▶ Exercise objective
For every line in the data below that contains "cookies", copy the line.

== Entries provided

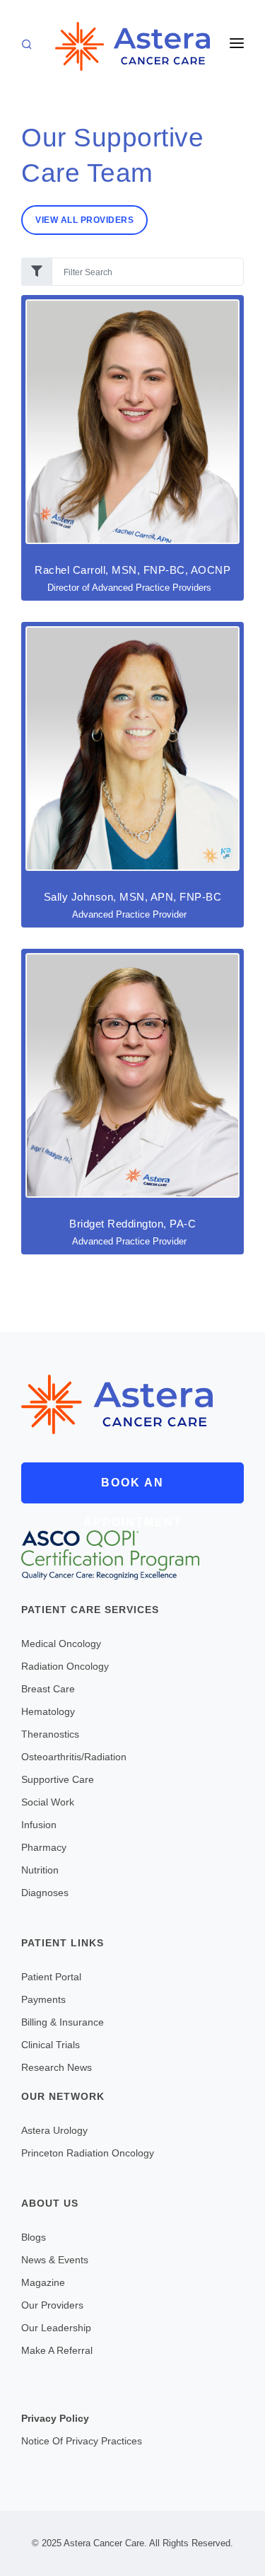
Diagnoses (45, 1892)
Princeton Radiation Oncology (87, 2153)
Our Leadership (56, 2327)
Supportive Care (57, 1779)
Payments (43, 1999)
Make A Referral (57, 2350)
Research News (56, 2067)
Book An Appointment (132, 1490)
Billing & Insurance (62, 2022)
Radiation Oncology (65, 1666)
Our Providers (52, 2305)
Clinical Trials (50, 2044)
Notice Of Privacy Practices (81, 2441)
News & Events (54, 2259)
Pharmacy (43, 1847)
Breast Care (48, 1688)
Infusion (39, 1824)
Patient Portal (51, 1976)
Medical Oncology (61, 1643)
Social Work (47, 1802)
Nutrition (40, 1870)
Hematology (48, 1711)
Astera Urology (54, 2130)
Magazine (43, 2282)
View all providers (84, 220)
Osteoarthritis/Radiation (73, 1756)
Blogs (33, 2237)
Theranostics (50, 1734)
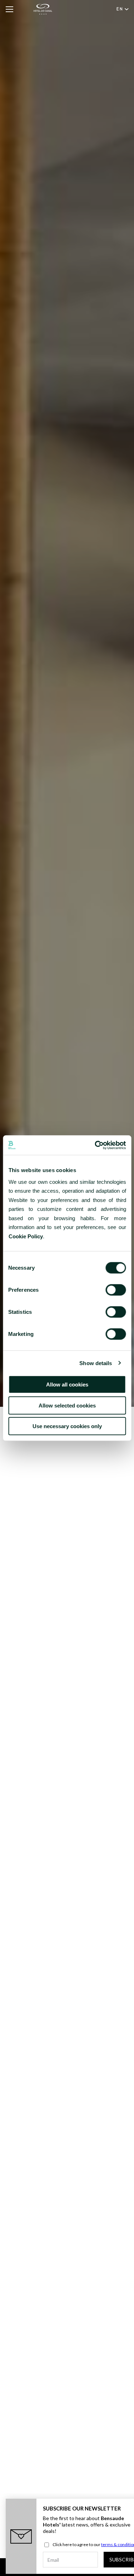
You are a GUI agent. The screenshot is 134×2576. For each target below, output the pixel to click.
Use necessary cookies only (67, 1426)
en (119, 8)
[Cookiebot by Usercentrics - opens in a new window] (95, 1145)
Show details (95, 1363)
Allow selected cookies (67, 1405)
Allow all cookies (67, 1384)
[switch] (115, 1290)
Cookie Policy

====

▶ Solution for this exercise
Use necessary cookies only (67, 1426)
Allow selected cookies (67, 1405)
Allow all cookies (67, 1384)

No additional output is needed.